Silvana Abramo: A última vez em que conversei com meu tio.
"Foi em um domingo à tarde, o primeiro do mês de março de 1996, com jeito de visita de família. Só que tinha um motivo especial. Havia recebido um recado de que meu tio Perseu queria conversar comigo e com meu marido, Manoel Ariano, numa continuação da que se iniciara no dia de natal, na minha casa. A Lei nº 9.096 estabelecera, alguns meses antes, o Fundo Partidário e a criação, pelos partidos, de Instituto ou Fundação para a implementação de pesquisa e formação cultural e política. Tio Perseu estava totalmente empenhado em sua estruturação, apesar da doença. Tinha certeza da importância e necessidade desse espaço e vinha desenvolvendo as idéias mestras para a sua efetivação.

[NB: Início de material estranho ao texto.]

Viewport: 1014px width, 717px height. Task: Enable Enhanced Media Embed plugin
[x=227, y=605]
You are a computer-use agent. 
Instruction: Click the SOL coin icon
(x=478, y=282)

Naquele domingo ele nos disse que queria saber nossa opinião jurídica a respeito do melhor caminho a tomar: um Instituto ou uma Fundação. Não era necessária. Ele já sabia a resposta. Discutimos as vantagens e limitações de cada uma dessas possibilidades e confirmamos nossas impressões anteriores. Uma Fundação seria mais adequada aos amplos objetivos de formação política, de centro de estudos sociais, culturais e políticos, de formulação de idéias e de construção e desenvolvimento do pensamento socialista. Seria uma instituição sólida, plural e democrática, com forte comunicação com a sociedade.

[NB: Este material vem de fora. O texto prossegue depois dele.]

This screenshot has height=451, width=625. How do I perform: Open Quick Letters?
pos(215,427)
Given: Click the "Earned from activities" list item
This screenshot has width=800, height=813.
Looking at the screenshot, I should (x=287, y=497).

Depois a conversa derivou para assuntos afetivos e familiares; ele estava animado e me pareceu bem; melhor do que estivera algum tempo antes, mas antes de sairmos nos disse: “Vocês precisam preparar as crianças… eu não vou viver para sempre.”. Nos despedimos com carinho e saí confiante.
Na madrugada do dia seguinte acordei com a chamada do telefone. "
Setembro 2011
Silvana Abramo, juíza do Trabalho desde 1989 e Desembargadora Federal do Trabalho desde julho de 2010.